The ProtocolKey serves two purposes: Firstly, it allows you to lookup your components (see next section for what components are). Every ActionBuilder class (also see following sections) receives the io.gatling.core.structure.ScenarioContext as parameter. By calling

ctx.protocolComponentsRegistry.components(<your ProtocolKey>)

where ctx is the ScenarioContext you can retrieve your components if you need them while creating an Action.
Secondly, the ProtocolKey creates the components and can define default values. Since there are no meaningful defaults for a JDBC connection, we throw an IAE when being asked for the defaults.

JdbcComponents

The JdbcComponents take the JdbcProtocol as a parameter and extends the io.gatling.core.protocol.ProtocolComponents trait:

case class JdbcComponents(protocol: JdbcProtocol) extends ProtocolComponents {
 override def onStart: Option[(Session) => Session] = None 
 override def onExit: Option[(Session) => Unit] = None 
}

Based on the trait, the components allow for some initialization and finalization. We can see that the methods are supposed to return functions from sessions to either Session or Unit. Because a session is individual for each virtual user, the start and stop are probably performed on a per-virtual-user base. Nevertheless, when placing breakpoints, the methods were never called on my computer.

Apart from that, I suppose the only other use for components is to be able to access the JdbcProtocol. The common pattern – at least among the different modules – is to have the protocol as a field within the components.

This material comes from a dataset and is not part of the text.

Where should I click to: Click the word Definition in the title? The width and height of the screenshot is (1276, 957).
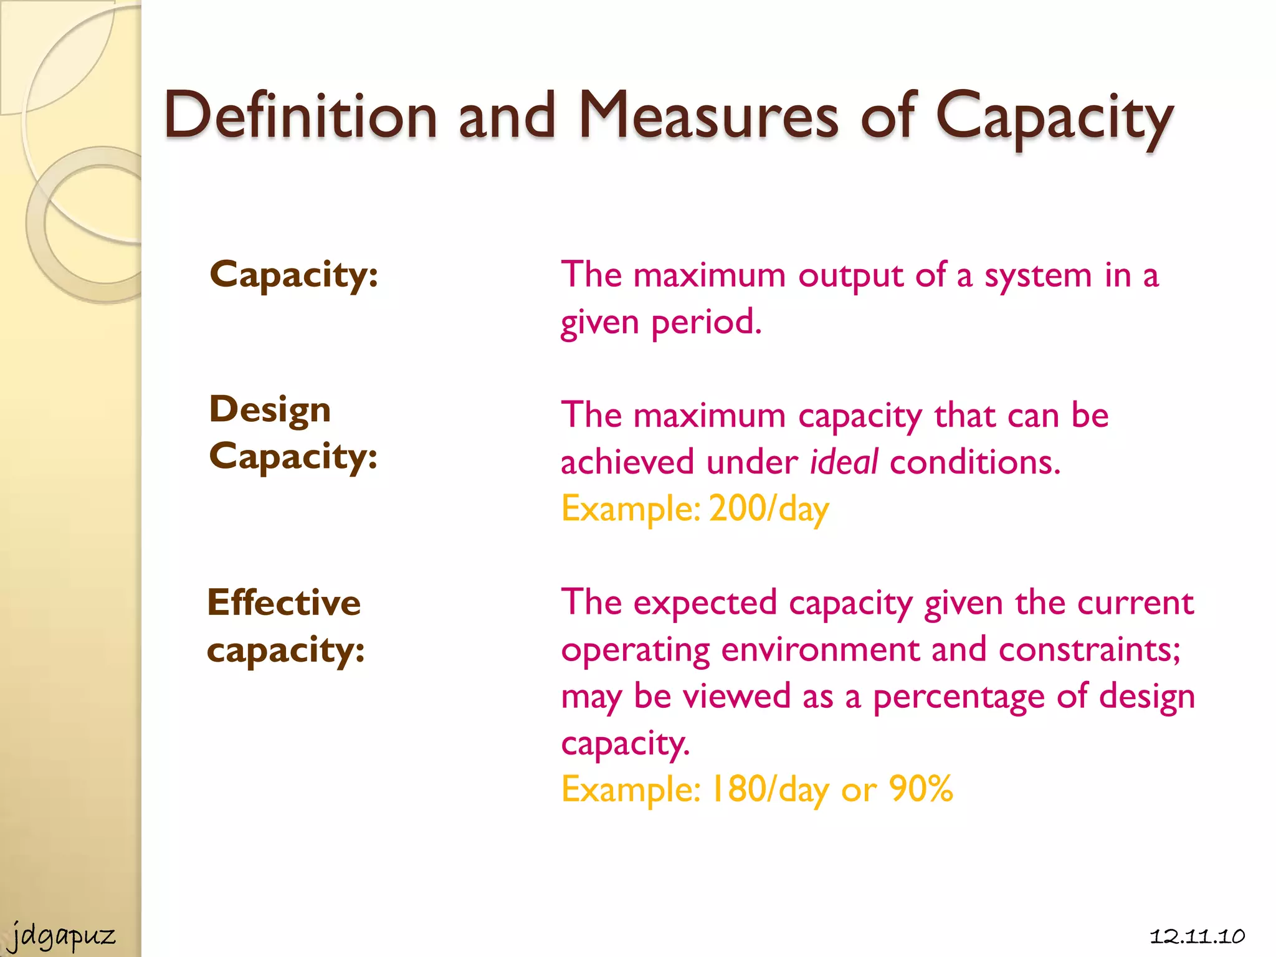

Now we covered everything for setting up our JDBC module. The classes presented above are all present within the root package and the protocol package. Next, we switch to the builder package.

JdbcActionBuilderBase

The JdbcActionBuilderBase class takes a requestName as parameter and delegates to the different builders. The request name will appear in the results later. This class contains the “entry points” to the different operations. For now, we place only a create() method in it:

case class JdbcActionBuilderBase(requestName: Expression[String]) {
 def create()(implicit configuration: GatlingConfiguration) = JdbcTableCreationBuilderBase(requestName)
}

Later, we would add select(), insert(), update() … ,which all would delegate to different builder classes. In the HTTP module the classes Http and Ws represent the same. Again, this “base” builder is not necessary. It just organizes the code in a convenient way. The jdbc() method from JdbcDsl returns this class and from there we can navigate to the actual JDBC functionality.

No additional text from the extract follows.